Summarize the forum thread about fresh pasta portion sizes in two sentences.

# start of SOURCE DOCUMENT

# Fresh Pasta Portion Size?



## 1031creative (May 22, 2016)

Hi all!   We're finishing development of the menu for a higher end pizzacentric restaurant that will be offering a few fresh pasta dishes as well (fresh pasta made daily in house). Any other restaurateurs/chefs serving fresh pasta, and what portion sizes are you generally going with, uncooked (again, fresh pasta, not dried)?

Thanks for any advice!

Chris


----------



## cheflew (May 23, 2016)

We generally used  4 oz fresh as the standard, simply because most fresh pasta recipes, made in bulk, break down to 1 1/4 LB, (or at least they did when we were doing them) however, you can use whichever size of portion you wish.  Keep in mind whether it's a starter (antipasti or antipasto), primo or secondo the portion sizes will smaller or larger.

If "fresh pasta" is the highlight point of the dish, meaning the main portion, (which is what it seems to be) I would possibly go with 6, or even 8oz portions depending on if the dish is straight pasta or if it has some other item with it.

Make all of the dishes on the menu in different sizes before you open, and ask yourself "would I pay for this" and be objective about it, if you wouldn't or you would be disappointed, add a bit more.  

This is the best advice that I can give.


----------

# end of SOURCE DOCUMENT
# start of SUPPLIED MATERIAL

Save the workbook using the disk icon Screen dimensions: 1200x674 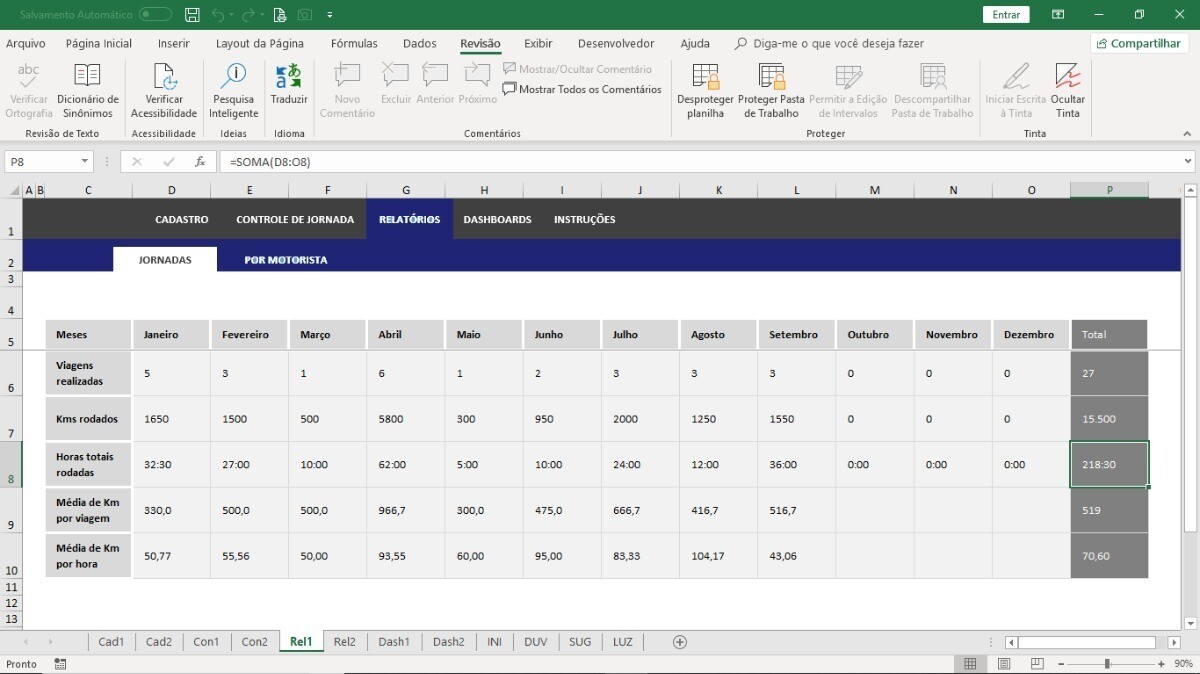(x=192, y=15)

# end of SUPPLIED MATERIAL
# start of SUPPLIED MATERIAL

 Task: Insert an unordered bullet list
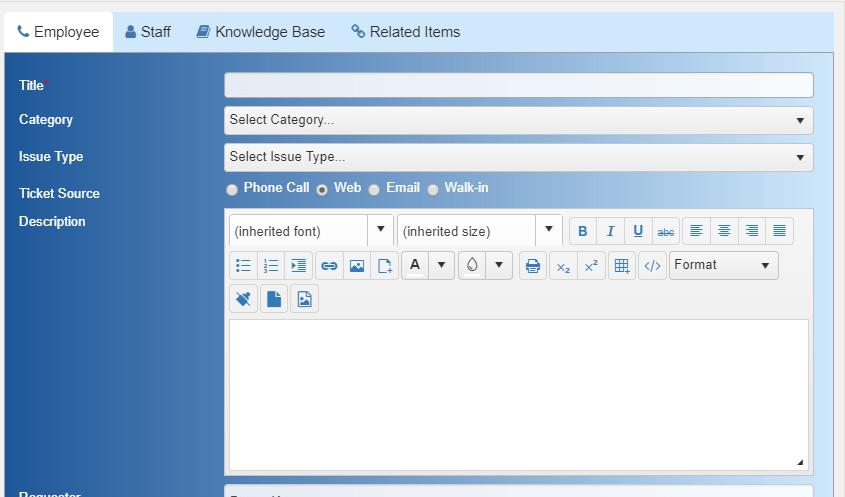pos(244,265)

# end of SUPPLIED MATERIAL

TASK RESPONSE.
A poster finishing the menu for a higher-end, pizza-centric restaurant that will make fresh pasta daily in house asks other chefs what uncooked portion sizes they use. One reply says 4 oz fresh was their standard, suggests 6 or even 8 oz when the pasta is the main portion (depending on whether other items come with it), and advises making every dish in different sizes before opening and adding a bit more to any you wouldn't pay for.